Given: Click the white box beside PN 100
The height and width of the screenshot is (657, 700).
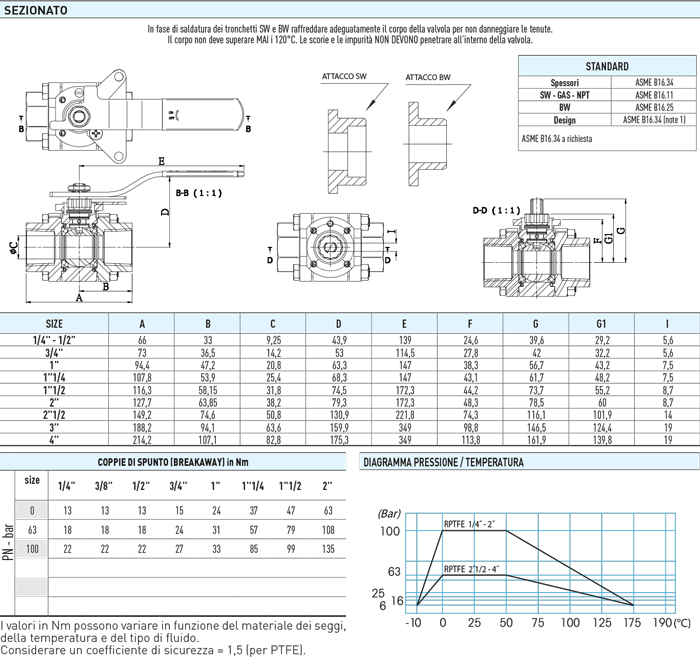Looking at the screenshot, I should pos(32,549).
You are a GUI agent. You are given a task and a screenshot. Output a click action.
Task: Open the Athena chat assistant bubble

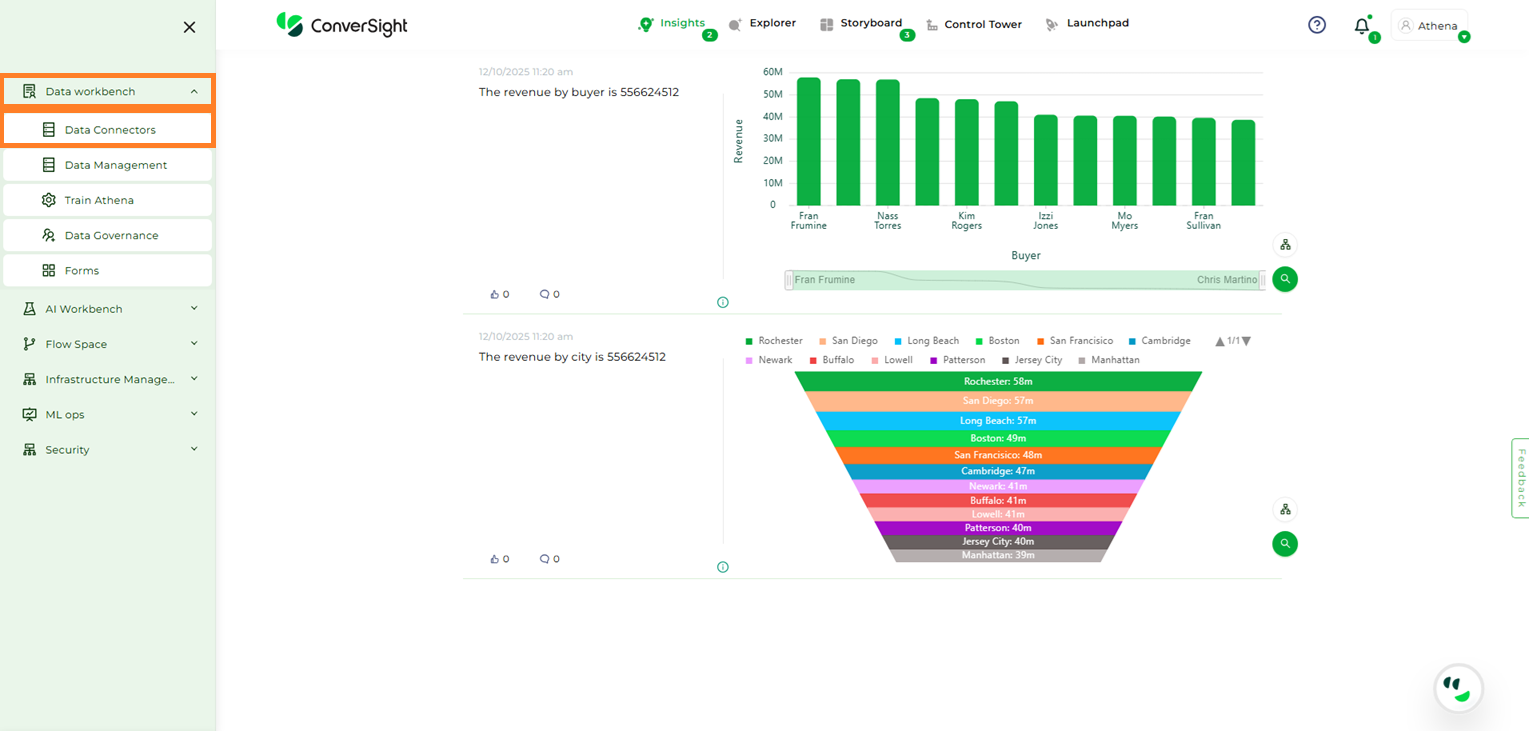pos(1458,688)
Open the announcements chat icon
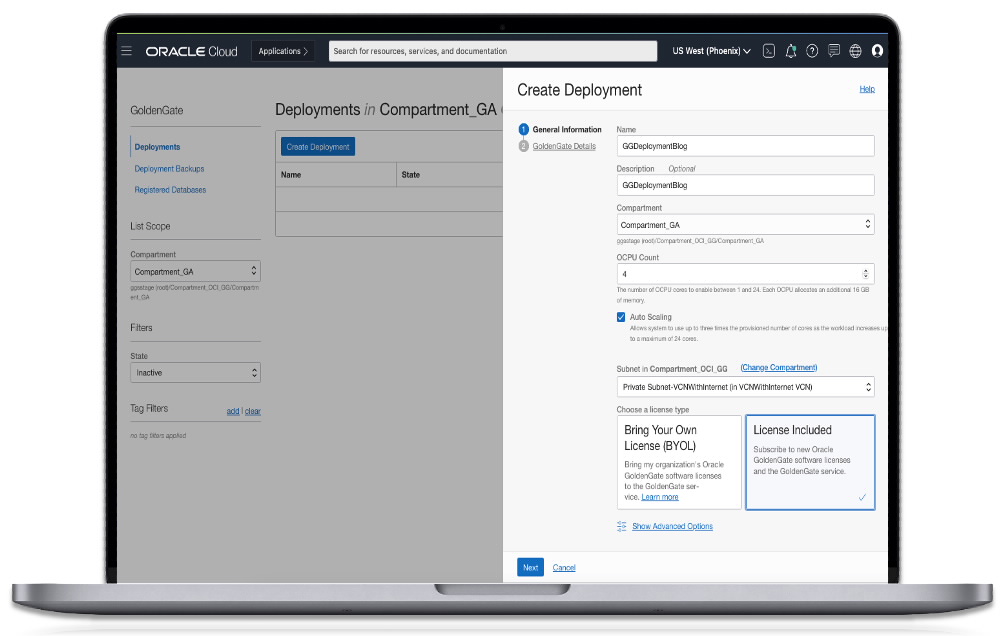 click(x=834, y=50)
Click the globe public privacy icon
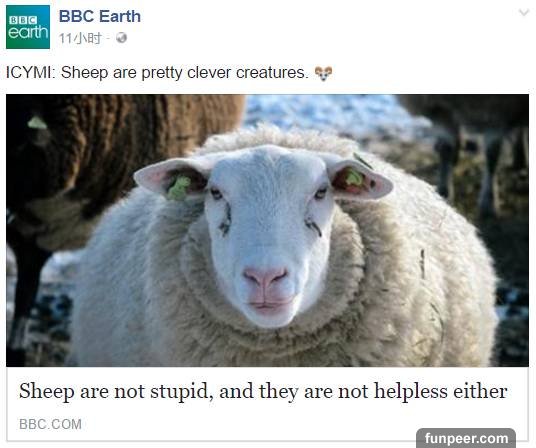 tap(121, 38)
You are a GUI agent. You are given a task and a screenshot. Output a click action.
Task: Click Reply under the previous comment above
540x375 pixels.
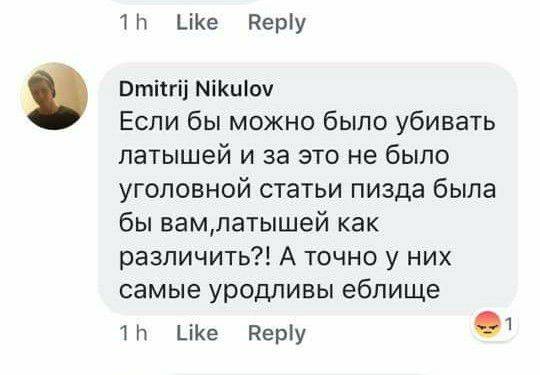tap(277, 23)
==
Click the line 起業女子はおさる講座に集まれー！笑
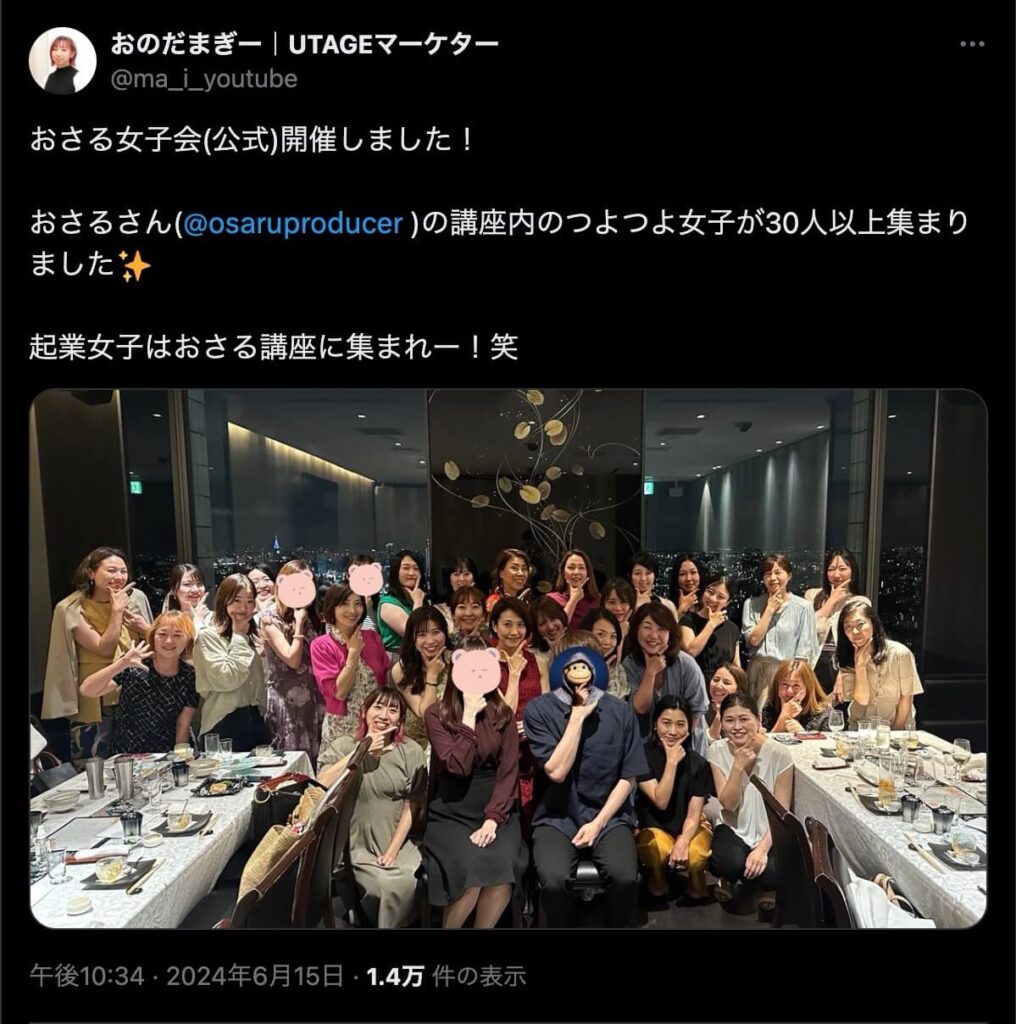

Task requirements:
For this exercise, set down the lines in the entries above from the one with "Open the announcements chat icon" through the one with "Task: Click Reply" exactly as written, without any pictures.

Output of the task:
Open the announcements chat icon
 click(x=834, y=50)
Click the globe public privacy icon
 tap(121, 38)
You are a GUI agent. You are given a task and a screenshot. Output a click action.
Task: Click Reply under the previous comment above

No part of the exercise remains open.